### Task details
Reproduce verbatim the part of the entries that opens with the line containing "You are a computer-use agent. 297x206 pixels." and closes with the line containing "point(16,168)", both of those lines included.
### Task material ###
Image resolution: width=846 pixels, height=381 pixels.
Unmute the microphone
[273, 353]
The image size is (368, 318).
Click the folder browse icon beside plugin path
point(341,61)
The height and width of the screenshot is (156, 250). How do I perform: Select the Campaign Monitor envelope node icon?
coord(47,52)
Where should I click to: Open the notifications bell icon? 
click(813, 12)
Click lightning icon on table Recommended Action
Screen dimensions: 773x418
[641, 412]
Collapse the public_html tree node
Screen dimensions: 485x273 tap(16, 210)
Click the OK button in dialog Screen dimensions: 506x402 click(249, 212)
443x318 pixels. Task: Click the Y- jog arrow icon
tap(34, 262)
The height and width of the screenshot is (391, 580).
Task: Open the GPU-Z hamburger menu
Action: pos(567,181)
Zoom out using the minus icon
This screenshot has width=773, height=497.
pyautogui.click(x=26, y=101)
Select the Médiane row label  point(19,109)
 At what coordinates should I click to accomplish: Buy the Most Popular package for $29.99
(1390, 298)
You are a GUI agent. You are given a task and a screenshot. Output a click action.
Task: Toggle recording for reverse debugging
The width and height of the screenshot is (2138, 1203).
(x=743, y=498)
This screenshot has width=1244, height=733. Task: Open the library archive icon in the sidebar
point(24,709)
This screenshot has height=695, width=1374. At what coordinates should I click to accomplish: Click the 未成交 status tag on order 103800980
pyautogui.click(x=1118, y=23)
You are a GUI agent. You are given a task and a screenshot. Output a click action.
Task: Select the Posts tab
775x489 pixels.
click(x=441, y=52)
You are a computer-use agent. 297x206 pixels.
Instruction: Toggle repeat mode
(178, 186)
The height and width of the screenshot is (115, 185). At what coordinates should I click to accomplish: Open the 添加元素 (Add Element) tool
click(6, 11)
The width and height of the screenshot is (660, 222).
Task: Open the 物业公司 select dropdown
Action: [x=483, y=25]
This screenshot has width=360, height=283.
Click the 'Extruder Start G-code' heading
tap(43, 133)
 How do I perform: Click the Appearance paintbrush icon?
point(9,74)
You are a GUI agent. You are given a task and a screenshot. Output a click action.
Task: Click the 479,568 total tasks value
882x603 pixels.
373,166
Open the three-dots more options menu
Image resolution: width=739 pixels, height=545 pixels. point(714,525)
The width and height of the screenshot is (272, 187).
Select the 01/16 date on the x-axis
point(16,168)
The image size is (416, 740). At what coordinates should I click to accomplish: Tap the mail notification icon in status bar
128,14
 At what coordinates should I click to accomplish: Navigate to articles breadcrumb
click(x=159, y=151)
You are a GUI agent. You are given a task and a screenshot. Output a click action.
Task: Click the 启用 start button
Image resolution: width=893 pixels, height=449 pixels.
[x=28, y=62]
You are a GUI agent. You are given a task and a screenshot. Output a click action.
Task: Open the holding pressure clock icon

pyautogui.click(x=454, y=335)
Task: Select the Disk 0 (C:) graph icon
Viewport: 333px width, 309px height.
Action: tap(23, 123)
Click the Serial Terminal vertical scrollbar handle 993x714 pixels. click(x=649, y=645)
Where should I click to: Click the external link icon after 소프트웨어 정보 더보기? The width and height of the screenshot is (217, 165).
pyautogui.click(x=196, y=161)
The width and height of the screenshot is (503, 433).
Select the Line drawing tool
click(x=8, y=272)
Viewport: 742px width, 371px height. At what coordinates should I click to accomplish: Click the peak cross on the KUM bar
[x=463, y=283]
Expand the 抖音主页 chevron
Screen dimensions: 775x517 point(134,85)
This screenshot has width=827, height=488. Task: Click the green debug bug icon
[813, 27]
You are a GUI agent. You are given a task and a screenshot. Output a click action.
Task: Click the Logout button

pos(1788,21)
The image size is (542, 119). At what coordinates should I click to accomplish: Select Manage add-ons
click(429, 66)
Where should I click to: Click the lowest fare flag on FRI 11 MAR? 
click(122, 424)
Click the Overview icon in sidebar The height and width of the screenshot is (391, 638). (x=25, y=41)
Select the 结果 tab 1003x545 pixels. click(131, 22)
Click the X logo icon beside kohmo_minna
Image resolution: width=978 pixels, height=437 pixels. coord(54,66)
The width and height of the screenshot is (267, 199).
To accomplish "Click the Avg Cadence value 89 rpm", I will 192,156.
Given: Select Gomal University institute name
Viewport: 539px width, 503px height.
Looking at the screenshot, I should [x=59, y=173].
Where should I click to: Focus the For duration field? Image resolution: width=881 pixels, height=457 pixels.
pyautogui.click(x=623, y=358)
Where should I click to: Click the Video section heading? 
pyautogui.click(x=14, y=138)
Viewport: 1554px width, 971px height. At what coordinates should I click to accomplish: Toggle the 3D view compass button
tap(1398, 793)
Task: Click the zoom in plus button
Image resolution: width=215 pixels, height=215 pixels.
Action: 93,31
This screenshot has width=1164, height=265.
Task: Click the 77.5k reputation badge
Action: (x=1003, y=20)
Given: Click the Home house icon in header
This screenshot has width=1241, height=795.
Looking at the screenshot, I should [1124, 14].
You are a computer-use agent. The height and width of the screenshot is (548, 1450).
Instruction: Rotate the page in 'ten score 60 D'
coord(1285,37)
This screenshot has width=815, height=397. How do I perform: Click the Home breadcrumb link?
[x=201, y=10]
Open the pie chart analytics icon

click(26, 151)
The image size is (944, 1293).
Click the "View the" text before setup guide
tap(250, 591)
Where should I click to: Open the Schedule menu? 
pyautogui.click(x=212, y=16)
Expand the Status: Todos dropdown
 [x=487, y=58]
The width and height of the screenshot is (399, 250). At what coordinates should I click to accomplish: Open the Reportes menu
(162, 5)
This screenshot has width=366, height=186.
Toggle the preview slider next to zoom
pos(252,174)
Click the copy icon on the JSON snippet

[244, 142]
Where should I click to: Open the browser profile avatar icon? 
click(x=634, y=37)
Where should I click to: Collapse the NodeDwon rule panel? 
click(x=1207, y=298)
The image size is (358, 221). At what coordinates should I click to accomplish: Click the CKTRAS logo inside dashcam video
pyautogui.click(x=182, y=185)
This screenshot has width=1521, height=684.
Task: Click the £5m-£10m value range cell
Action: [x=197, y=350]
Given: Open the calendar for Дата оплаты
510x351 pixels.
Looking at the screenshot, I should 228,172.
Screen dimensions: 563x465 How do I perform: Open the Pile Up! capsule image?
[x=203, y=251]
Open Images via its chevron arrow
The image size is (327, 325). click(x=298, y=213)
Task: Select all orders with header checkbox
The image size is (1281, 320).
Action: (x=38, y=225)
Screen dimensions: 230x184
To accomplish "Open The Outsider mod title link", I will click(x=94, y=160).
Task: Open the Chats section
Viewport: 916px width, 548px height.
###
### Expected output
You are a computer-use agent. 297x206 pixels.
Instruction: Toggle repeat mode
(178, 186)
The height and width of the screenshot is (115, 185). At what coordinates should I click to accomplish: Open the 添加元素 (Add Element) tool
click(6, 11)
The width and height of the screenshot is (660, 222).
Task: Open the 物业公司 select dropdown
Action: [x=483, y=25]
This screenshot has width=360, height=283.
Click the 'Extruder Start G-code' heading
tap(43, 133)
 How do I perform: Click the Appearance paintbrush icon?
point(9,74)
You are a GUI agent. You are given a task and a screenshot. Output a click action.
Task: Click the 479,568 total tasks value
882x603 pixels.
373,166
Open the three-dots more options menu
Image resolution: width=739 pixels, height=545 pixels. point(714,525)
The width and height of the screenshot is (272, 187).
Select the 01/16 date on the x-axis
point(16,168)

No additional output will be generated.